Input material:
****************************************
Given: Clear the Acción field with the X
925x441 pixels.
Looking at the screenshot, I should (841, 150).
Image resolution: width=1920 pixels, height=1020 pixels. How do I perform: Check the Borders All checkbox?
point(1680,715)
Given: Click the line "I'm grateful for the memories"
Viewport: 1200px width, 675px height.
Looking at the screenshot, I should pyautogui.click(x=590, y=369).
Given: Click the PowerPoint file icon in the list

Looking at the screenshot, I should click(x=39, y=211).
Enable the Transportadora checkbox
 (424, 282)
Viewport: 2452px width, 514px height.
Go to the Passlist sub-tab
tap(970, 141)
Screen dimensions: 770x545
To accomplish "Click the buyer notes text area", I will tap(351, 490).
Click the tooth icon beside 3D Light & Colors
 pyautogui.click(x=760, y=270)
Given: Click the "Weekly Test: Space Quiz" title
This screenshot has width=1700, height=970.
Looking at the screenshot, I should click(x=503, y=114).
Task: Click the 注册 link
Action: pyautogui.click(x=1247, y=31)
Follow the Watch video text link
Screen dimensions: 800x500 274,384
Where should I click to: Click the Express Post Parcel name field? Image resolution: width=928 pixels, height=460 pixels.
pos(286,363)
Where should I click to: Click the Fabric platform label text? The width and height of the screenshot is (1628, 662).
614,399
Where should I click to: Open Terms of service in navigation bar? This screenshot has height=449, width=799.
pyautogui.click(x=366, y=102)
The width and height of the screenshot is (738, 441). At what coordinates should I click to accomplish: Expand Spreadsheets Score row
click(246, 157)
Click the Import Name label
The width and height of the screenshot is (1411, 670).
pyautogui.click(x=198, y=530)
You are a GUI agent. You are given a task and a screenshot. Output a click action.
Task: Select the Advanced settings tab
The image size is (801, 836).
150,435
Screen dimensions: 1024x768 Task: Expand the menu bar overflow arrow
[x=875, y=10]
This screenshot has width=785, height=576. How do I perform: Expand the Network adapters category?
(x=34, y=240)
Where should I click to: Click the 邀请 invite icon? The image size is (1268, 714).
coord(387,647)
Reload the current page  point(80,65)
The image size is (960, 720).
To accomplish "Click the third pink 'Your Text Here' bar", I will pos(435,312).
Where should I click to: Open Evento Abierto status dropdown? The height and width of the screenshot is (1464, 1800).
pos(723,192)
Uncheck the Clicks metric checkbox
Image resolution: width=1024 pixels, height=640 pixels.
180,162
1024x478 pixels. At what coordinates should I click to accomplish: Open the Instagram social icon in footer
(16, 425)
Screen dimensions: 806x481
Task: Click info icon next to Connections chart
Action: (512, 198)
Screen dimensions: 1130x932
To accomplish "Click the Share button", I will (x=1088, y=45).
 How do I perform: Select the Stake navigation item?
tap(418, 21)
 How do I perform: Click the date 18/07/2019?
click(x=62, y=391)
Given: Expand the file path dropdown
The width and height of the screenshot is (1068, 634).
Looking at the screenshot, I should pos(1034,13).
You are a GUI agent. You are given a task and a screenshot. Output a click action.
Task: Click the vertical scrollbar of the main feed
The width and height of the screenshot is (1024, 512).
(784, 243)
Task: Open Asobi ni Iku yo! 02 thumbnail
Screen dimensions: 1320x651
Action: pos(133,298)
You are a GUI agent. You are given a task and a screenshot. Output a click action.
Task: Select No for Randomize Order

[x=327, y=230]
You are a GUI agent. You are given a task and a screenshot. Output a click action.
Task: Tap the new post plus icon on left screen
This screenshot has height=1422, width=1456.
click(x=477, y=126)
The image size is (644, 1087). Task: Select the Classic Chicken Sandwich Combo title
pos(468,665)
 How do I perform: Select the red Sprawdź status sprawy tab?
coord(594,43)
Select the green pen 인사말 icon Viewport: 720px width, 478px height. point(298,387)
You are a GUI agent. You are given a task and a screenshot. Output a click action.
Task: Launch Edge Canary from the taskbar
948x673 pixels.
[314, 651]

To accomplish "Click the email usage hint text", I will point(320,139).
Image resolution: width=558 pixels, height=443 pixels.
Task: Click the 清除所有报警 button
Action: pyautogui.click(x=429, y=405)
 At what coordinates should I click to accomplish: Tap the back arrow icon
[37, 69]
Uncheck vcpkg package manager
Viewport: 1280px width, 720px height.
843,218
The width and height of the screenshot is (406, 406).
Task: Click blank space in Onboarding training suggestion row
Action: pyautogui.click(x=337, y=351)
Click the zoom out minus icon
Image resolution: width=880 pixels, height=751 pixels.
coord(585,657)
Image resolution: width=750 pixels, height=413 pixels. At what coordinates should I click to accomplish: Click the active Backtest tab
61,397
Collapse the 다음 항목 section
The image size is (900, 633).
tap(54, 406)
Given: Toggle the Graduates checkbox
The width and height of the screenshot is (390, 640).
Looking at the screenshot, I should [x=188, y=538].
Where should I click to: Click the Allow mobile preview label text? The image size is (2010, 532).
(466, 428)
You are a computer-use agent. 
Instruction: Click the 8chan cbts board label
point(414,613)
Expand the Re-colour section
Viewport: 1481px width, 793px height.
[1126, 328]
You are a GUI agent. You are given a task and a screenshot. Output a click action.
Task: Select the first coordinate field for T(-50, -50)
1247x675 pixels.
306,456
****************************************
Work required: Print every record above exactly as written.

Task output:
Given: Clear the Acción field with the X
925x441 pixels.
Looking at the screenshot, I should (841, 150).
Image resolution: width=1920 pixels, height=1020 pixels. How do I perform: Check the Borders All checkbox?
point(1680,715)
Given: Click the line "I'm grateful for the memories"
Viewport: 1200px width, 675px height.
Looking at the screenshot, I should pyautogui.click(x=590, y=369).
Given: Click the PowerPoint file icon in the list

Looking at the screenshot, I should click(x=39, y=211).
Enable the Transportadora checkbox
 (424, 282)
Viewport: 2452px width, 514px height.
Go to the Passlist sub-tab
tap(970, 141)
Screen dimensions: 770x545
To accomplish "Click the buyer notes text area", I will tap(351, 490).
Click the tooth icon beside 3D Light & Colors
 pyautogui.click(x=760, y=270)
Given: Click the "Weekly Test: Space Quiz" title
This screenshot has width=1700, height=970.
Looking at the screenshot, I should click(x=503, y=114).
Task: Click the 注册 link
Action: pyautogui.click(x=1247, y=31)
Follow the Watch video text link
Screen dimensions: 800x500 274,384
Where should I click to: Click the Express Post Parcel name field? Image resolution: width=928 pixels, height=460 pixels.
pos(286,363)
Where should I click to: Click the Fabric platform label text? The width and height of the screenshot is (1628, 662).
614,399
Where should I click to: Open Terms of service in navigation bar? This screenshot has height=449, width=799.
pyautogui.click(x=366, y=102)
The width and height of the screenshot is (738, 441). At what coordinates should I click to accomplish: Expand Spreadsheets Score row
click(246, 157)
Click the Import Name label
The width and height of the screenshot is (1411, 670).
pyautogui.click(x=198, y=530)
You are a GUI agent. You are given a task and a screenshot. Output a click action.
Task: Select the Advanced settings tab
The image size is (801, 836).
150,435
Screen dimensions: 1024x768 Task: Expand the menu bar overflow arrow
[x=875, y=10]
This screenshot has width=785, height=576. How do I perform: Expand the Network adapters category?
(x=34, y=240)
Where should I click to: Click the 邀请 invite icon? The image size is (1268, 714).
coord(387,647)
Reload the current page  point(80,65)
The image size is (960, 720).
To accomplish "Click the third pink 'Your Text Here' bar", I will pos(435,312).
Where should I click to: Open Evento Abierto status dropdown? The height and width of the screenshot is (1464, 1800).
pos(723,192)
Uncheck the Clicks metric checkbox
Image resolution: width=1024 pixels, height=640 pixels.
180,162
1024x478 pixels. At what coordinates should I click to accomplish: Open the Instagram social icon in footer
(16, 425)
Screen dimensions: 806x481
Task: Click info icon next to Connections chart
Action: (512, 198)
Screen dimensions: 1130x932
To accomplish "Click the Share button", I will (x=1088, y=45).
 How do I perform: Select the Stake navigation item?
tap(418, 21)
 How do I perform: Click the date 18/07/2019?
click(x=62, y=391)
Given: Expand the file path dropdown
The width and height of the screenshot is (1068, 634).
Looking at the screenshot, I should pos(1034,13).
You are a GUI agent. You are given a task and a screenshot. Output a click action.
Task: Click the vertical scrollbar of the main feed
The width and height of the screenshot is (1024, 512).
(784, 243)
Task: Open Asobi ni Iku yo! 02 thumbnail
Screen dimensions: 1320x651
Action: pos(133,298)
You are a GUI agent. You are given a task and a screenshot. Output a click action.
Task: Select No for Randomize Order

[x=327, y=230]
You are a GUI agent. You are given a task and a screenshot. Output a click action.
Task: Tap the new post plus icon on left screen
This screenshot has height=1422, width=1456.
click(x=477, y=126)
The image size is (644, 1087). Task: Select the Classic Chicken Sandwich Combo title
pos(468,665)
 How do I perform: Select the red Sprawdź status sprawy tab?
coord(594,43)
Select the green pen 인사말 icon Viewport: 720px width, 478px height. point(298,387)
You are a GUI agent. You are given a task and a screenshot. Output a click action.
Task: Launch Edge Canary from the taskbar
948x673 pixels.
[314, 651]

To accomplish "Click the email usage hint text", I will point(320,139).
Image resolution: width=558 pixels, height=443 pixels.
Task: Click the 清除所有报警 button
Action: pyautogui.click(x=429, y=405)
 At what coordinates should I click to accomplish: Tap the back arrow icon
[37, 69]
Uncheck vcpkg package manager
Viewport: 1280px width, 720px height.
843,218
The width and height of the screenshot is (406, 406).
Task: Click blank space in Onboarding training suggestion row
Action: pyautogui.click(x=337, y=351)
Click the zoom out minus icon
Image resolution: width=880 pixels, height=751 pixels.
coord(585,657)
Image resolution: width=750 pixels, height=413 pixels. At what coordinates should I click to accomplish: Click the active Backtest tab
61,397
Collapse the 다음 항목 section
The image size is (900, 633).
tap(54, 406)
Given: Toggle the Graduates checkbox
The width and height of the screenshot is (390, 640).
Looking at the screenshot, I should [x=188, y=538].
Where should I click to: Click the Allow mobile preview label text? The image size is (2010, 532).
(466, 428)
You are a computer-use agent. 
Instruction: Click the 8chan cbts board label
point(414,613)
Expand the Re-colour section
Viewport: 1481px width, 793px height.
[1126, 328]
You are a GUI agent. You are given a task and a screenshot. Output a click action.
Task: Select the first coordinate field for T(-50, -50)
1247x675 pixels.
306,456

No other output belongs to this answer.